‘They don’t value human life,’ activist says as police video reveals plan to attack with tear gas
A leading activist in Charlotte on Wednesday night called newly released video of officers planning June 2 to attack demonstrators with tear gas a validation of what she and others have known for months.
“They just confirmed what we already knew and what we said from the beginning: that this was a planned attack — despite the chief’s statements, and despite the tweets that they had put out saying otherwise,” Kristie Puckett Williams told the Observer while participating in a peaceful protest in uptown.
Puckett, manager of the Smart Justice campaign for the ACLU of North Carolina, was among about 75 people who gathered to march at Romare Bearden Park around 10:30 p.m. Wednesday.
“We knew that we had done nothing in the minutes prior to that to warrant that response from them,” she said of the night in early June when hundreds of people marched to protest the death of George Floyd.
Earlier Wednesday, Charlotte-Mecklenburg Police Department officials released hours of video footage showing the lead-up to a clash between protesters and police June 2. The incident — where police in riot gear unleashed tear gas from at least two directions on nearly 200 people — has resulted in no officers being disciplined but has drawn widespread criticism. One supervisor with CMPD was suspended for two weeks after being heard making what department officials have called “insensitive” remarks, the Observer reported.
An unidentified officer in the footage released Wednesday is heard referring to a plan to “bottle-neck” hundreds marching June 2. He told officers nearby the strategy was to “hammer their ass” and said later: “Hey, wave goodbye. They’re all about to get gassed.”
On Wednesday morning, CMPD Chief Johnny Jennings said the department had reviewed at least 100 hours of video, including footage from body-worn cameras and surveillance cameras in uptown from June 2. He said at a news conference that the department would release “every bit of” video available.
He also argued that “there’s a human side of this.” He says officers had endured days of “riotous” activity by the time of the incident in question.
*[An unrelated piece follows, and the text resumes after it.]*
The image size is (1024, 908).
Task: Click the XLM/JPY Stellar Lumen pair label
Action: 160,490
He also says his officers had been verbally and physically assaulted.
Puckett, though, said that whoever is responsible for touching off the police action on June 2 is part of a systemic law enforcement problem.
“He has a value issue,” Puckett said. “He doesn’t value people. ... This is why we see so much violence at the hands of police — because they don’t value human life. They don’t value civil liberties and civil rights. Because if they did, they would hold them in a much higher regard.”
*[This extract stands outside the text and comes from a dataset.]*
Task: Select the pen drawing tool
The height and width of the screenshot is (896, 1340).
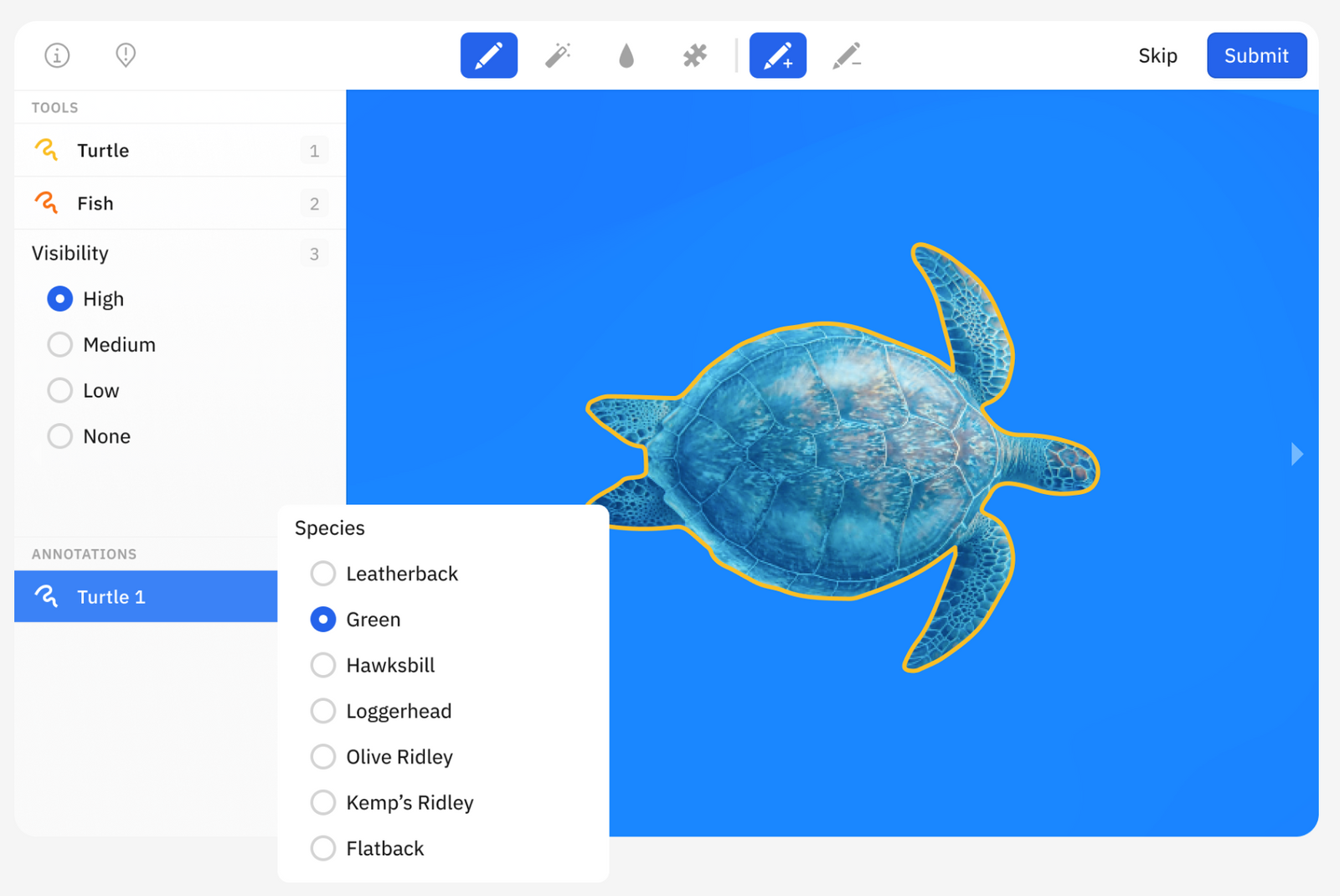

Mayor Vi Lyles, through a city spokesman, did not respond to an interview request from the Observer on Wednesday.
“I hope everyone is aware that that’s not the kind of department we want to have for policing,” Lyles has previously told reporters. “It’s not the kind of reputation that we want to have nationally or locally.”
Already, outcry over the tear gas attack on Charlotte’s streets has resulted in policy changes. Police with CMPD’s civil emergency unit are now required to wear body cameras and department leaders have changed basic requirements for how dispersal orders will be given to protesters. And earlier this summer, the City Council voted to stop funding, at least short-term, chemical agents.
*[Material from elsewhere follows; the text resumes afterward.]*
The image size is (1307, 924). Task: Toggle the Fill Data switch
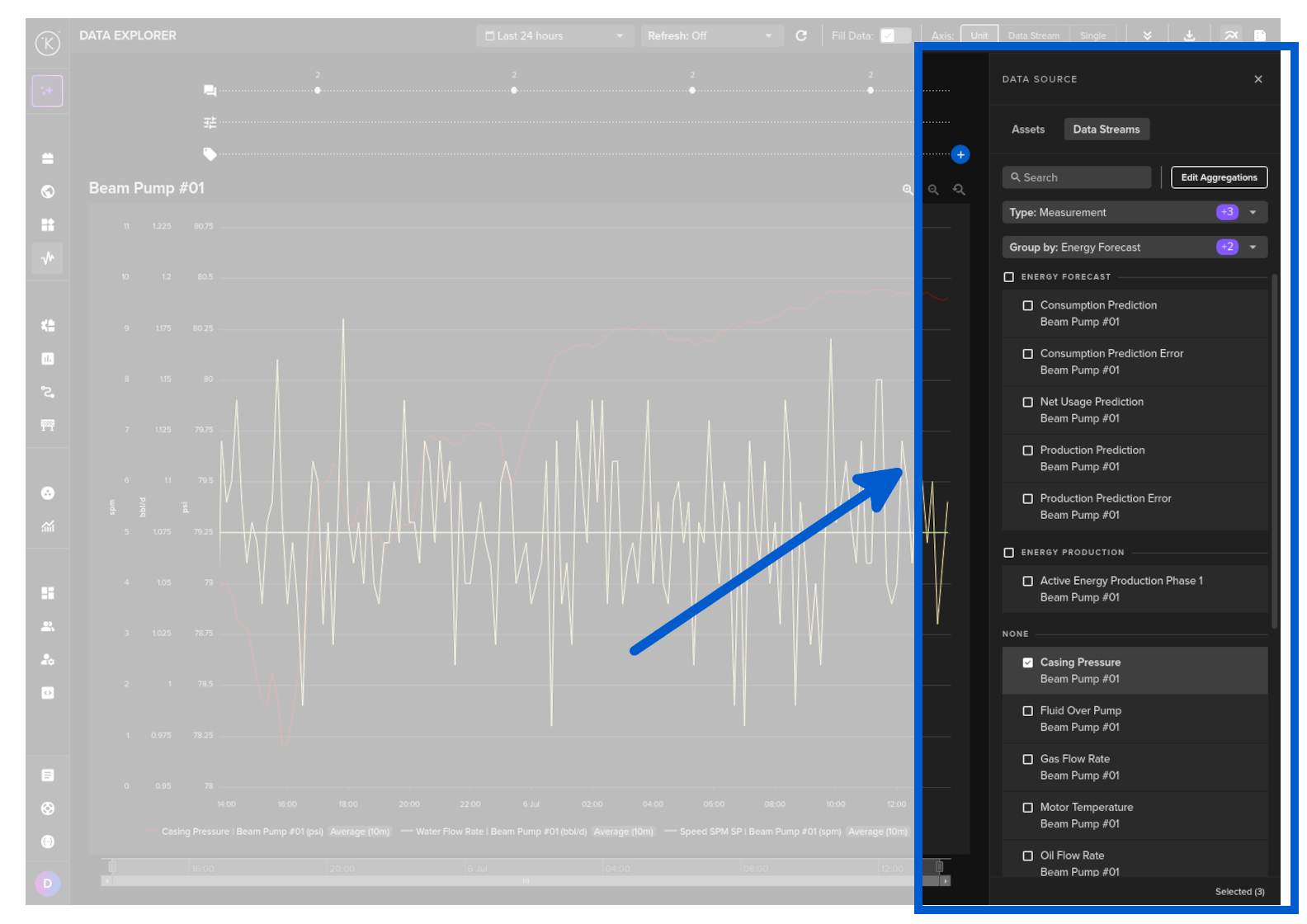894,35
Wednesday, meanwhile, marked the fourth night of recent demonstrations planned as resistance to the Republican National Convention, a portion of which was held in Charlotte. CMPD officers have repeatedly used pepper spray against people protesting ahead of and just after the RNC session in Charlotte on Monday.
On Monday night, several people were arrested and many more were hit with pepper spray when officers on bicycles rushed a crowd of nearly 100 people. The crowd had been marching through part of uptown and South End and stopped near the Midnight Diner on South Tryon. A small flag was lit and burned for a short time on the road pavement. After police officers rode in, pepper spray was deployed. City Councilman Braxton Winston was among those injured.
Winston, following the release of June 2 video, renewed his long-standing calls for deep change in policing in the city.
“I wonder if my colleagues will join me in abolishing this or nah,” he wrote on Twitter.
Charlotte’s government, Winston wrote, “is supposed to provide municipal services. Who does this serve?”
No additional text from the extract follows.